Educated at Trinity College Dublin and Oxford, he was famous for his bohemian life style. At the beginning of his career he published poetry and novels such as The Picture of Dorian Gray, 1890 but it was as a playwright he enjoyed most success. Accused and convicted of homosexual conduct with Lord Alfred Douglas at the peak of his career in 1895 he served hard labour in Reading prison before moving to France where he died a few years later.

John Wilmot, 2nd Earl of Rochester (1647-1680)

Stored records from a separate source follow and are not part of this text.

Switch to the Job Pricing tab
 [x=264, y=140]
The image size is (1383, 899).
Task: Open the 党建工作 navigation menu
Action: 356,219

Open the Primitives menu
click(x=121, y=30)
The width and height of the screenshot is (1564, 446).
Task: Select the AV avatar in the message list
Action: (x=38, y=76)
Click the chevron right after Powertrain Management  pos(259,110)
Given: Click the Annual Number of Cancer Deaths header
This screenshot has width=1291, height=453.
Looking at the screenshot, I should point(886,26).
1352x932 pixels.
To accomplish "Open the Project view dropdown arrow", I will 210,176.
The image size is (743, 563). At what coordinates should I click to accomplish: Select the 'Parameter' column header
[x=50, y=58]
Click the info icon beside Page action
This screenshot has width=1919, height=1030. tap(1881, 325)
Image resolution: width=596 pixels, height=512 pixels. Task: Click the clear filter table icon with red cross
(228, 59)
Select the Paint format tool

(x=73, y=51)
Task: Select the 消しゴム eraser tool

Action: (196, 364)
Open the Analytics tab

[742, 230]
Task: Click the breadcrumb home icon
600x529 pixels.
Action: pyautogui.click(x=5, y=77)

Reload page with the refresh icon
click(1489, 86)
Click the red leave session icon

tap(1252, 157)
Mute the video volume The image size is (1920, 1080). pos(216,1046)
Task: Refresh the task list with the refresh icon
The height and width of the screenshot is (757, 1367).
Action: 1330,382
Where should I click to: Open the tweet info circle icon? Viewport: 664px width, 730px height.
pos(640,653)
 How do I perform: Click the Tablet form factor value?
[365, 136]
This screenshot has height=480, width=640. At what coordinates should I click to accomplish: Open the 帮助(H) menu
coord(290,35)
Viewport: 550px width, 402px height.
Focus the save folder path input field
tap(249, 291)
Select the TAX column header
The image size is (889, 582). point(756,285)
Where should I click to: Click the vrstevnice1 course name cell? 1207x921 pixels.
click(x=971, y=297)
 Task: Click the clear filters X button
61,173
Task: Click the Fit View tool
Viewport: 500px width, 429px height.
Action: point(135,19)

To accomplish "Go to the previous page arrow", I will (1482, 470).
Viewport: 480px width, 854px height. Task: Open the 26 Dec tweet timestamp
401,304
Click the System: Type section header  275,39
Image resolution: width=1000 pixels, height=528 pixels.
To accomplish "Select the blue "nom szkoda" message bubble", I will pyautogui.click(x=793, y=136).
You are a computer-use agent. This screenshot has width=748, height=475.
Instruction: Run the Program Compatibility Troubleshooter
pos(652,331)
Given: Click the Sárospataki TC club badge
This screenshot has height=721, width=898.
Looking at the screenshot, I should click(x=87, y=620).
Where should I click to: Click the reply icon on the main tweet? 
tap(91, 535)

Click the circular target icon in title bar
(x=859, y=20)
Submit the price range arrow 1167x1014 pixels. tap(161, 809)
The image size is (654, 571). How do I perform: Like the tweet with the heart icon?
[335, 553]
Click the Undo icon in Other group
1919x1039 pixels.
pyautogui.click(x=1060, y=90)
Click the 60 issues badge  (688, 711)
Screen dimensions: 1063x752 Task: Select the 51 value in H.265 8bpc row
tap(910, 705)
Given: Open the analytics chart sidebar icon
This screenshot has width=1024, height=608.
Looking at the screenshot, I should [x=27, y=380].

An English libertine and writer of satirical and bawdy poetry, he was born in Oxfordshire and attended Oxford University. Although he married and had a mistress his poetry suggests he was bi-sexual. He led a very dissolute life and by his early thirties was dead from alcoholism and possibly syphilis. His poems and dramas deal with scandals in the court of Charles II and are influenced by his reading of French and Latin poets. His poem A Satyr Against Mankind, 1675 was admired but was infamous for its denunciation of rationalism and optimism.

Theodore Winthrop (1828-1861)

A writer, lawyer and traveller, he was born in New Haven, Connecticut. After graduating from Yale he travelled in Great Britain, Europe and USA. He wrote and contributed various articles to periodicals before the Civil War but it was not till after his death that his books were published. John Brent, 1876 was based on his experiences in the West and Cecil Dreeme, 1876 his most important work, discussed morality and gender at New York University.